L’environnement international
Après l’assassinat d’Henri IV en 1610, premier roi de la maison de Bourbon, les tensions internationales entraînèrent son fils Louis XIII dans la guerre de Trente Ans (1618-1648) marquée par les combats (de 1629 à 1632) pour la succession des duchés italiens de Mantoue et de Montferrat, le 1er relevant de l’Empereur et le second de Charles Emmanuel de Savoie. Ces duchés appartenaient à Charles de Gonzague, duc de Nevers ( 1 ) par sa femme Catherine de Lorraine et lui avaient été donnés par son oncle Vincent II de Gonzague. Mais l’empereur refusa puis s’inclina après les combats de Casal, Veillane et Saluces et donna son investiture par le traité de Saint Germain en 1632.
La famille de Gonzague
Charles de Gonzague, comte de Nevers et de Rethel, également prince d’Arches, nom primitif de Mézières vivait dans les Ardennes où il fondera la ville de Charleville qui porte encore son prénom et deviendra Charleville-Mézières. Il s’y ruinera d’ailleurs et retournera mourir dans son palais de Mantoue.
Il eut 5 enfants dont deux filles qui auront un destin européen ;
-Luigia Maria de Gonzague, épouse du roi de Pologne Ladislas VII puis de son successeur Jean Casimir V. et sa sœur cadette Anna (Anne) de Gonzague, épouse depuis 1645 du prince Edouard de Bavière Simmern ( 2 ) Princesse palatine par son mariage, ce fut une femme de premier plan célèbre par son esprit et sa beauté et qui joua un rôle important au temps de la Ligue, parti du Grand Condé dont elle était proche..

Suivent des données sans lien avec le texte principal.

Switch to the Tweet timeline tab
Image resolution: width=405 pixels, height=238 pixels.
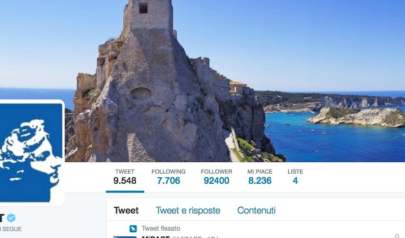[x=126, y=210]
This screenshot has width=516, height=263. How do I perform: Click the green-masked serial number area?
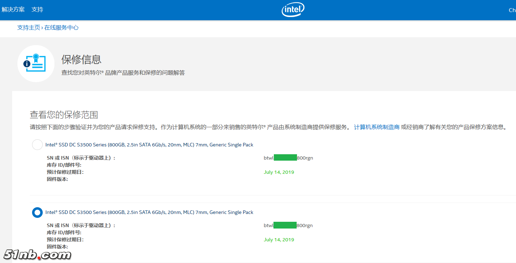(x=285, y=157)
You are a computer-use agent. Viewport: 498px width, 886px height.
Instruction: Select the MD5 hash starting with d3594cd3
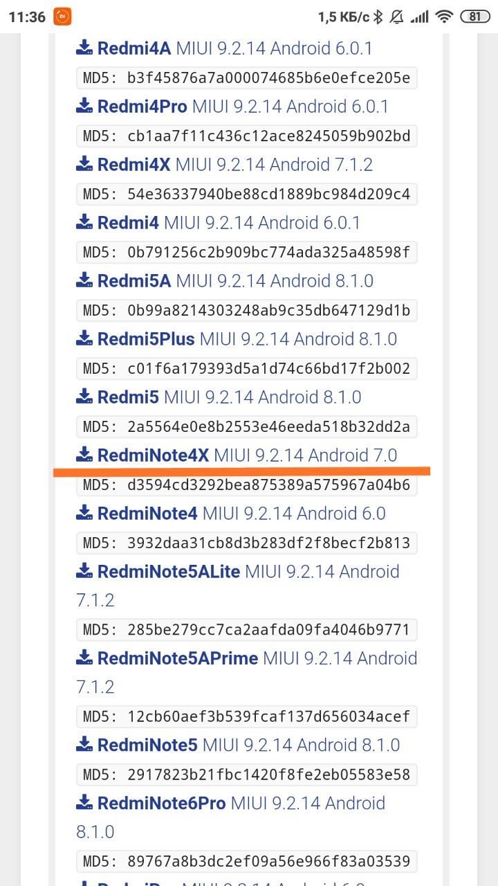pyautogui.click(x=247, y=485)
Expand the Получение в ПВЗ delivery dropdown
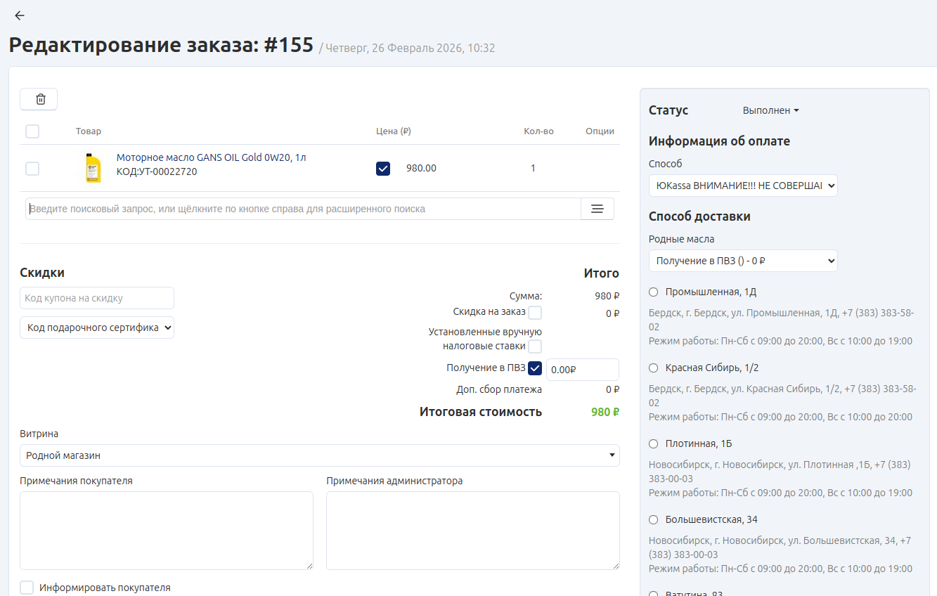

Anne de Gonzague et son domaine du Raincy et Bondy
Lorsqu’elle acquit le 12 décembre 1663 les seigneuries du Raincy et partie de Bondy, la princesse palatine Anne de Gonzague venait de perdre son mari. Les vendeurs étaient les héritiers ( 3 ) de l’Intendant des Finances du roi Jacques Bordier décédé 3 ans auparavant ( 4 ) .Outre les terres, cet ensemble comprenait au Raincy le château édifié à grands frais par Jacques Bordier sur plan de l’architecte Louis Le Vau ( 5 ) et deux fermes, celles de la Basse-Cour du Raincy (dite aussi le clos) et celle du Brichet à Bondy, dont la mouvance féodale relevait des moines augustins de l’abbaye Notre-Dame-de-Livry. En prenant possession de ce nouveau domaine et du château, elle entendait s'éloigner des intrigues de la Cour afin de tirer un trait sur sa période frondeuse. En effet, elle avait joué un rôle relativement important et modérateur dans la Fronde parlementaire (1648-1649) puis dans celle des Princes ( 1651-1653) menée contre l’autorité royale par Gaston d’Orléans frère cadet du roi et éternel conspirateur.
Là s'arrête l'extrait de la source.